*** Opening EXERCISE MATERIAL ***

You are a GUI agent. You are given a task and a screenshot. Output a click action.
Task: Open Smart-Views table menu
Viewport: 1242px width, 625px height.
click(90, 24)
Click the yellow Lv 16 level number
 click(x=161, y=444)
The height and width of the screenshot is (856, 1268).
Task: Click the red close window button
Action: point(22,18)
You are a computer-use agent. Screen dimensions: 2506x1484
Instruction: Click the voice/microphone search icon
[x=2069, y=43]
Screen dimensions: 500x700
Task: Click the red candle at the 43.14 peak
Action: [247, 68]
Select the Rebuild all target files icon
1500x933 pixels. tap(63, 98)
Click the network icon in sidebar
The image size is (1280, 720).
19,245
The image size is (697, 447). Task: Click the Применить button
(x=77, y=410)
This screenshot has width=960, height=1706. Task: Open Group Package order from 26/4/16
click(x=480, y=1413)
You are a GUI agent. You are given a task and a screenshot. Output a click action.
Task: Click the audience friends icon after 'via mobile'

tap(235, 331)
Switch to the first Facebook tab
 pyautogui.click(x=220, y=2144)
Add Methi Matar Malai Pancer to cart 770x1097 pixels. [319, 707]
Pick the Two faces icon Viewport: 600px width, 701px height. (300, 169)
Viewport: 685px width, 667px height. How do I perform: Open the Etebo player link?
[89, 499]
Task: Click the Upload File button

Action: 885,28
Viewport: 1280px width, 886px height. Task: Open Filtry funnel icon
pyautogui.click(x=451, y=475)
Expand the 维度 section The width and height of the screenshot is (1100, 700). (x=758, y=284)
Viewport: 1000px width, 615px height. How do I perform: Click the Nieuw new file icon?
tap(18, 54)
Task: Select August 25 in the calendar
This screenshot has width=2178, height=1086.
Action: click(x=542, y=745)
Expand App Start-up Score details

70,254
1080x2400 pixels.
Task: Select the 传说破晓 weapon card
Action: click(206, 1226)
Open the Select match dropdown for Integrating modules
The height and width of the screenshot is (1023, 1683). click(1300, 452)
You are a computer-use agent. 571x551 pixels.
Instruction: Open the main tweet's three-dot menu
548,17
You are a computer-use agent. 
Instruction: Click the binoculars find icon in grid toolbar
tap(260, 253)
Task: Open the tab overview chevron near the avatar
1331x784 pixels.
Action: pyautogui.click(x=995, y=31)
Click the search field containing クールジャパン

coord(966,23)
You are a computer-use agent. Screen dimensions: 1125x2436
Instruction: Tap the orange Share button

*** Closing EXERCISE MATERIAL ***

Give the number of lines in the data that contain the string "computer", and nothing else.

4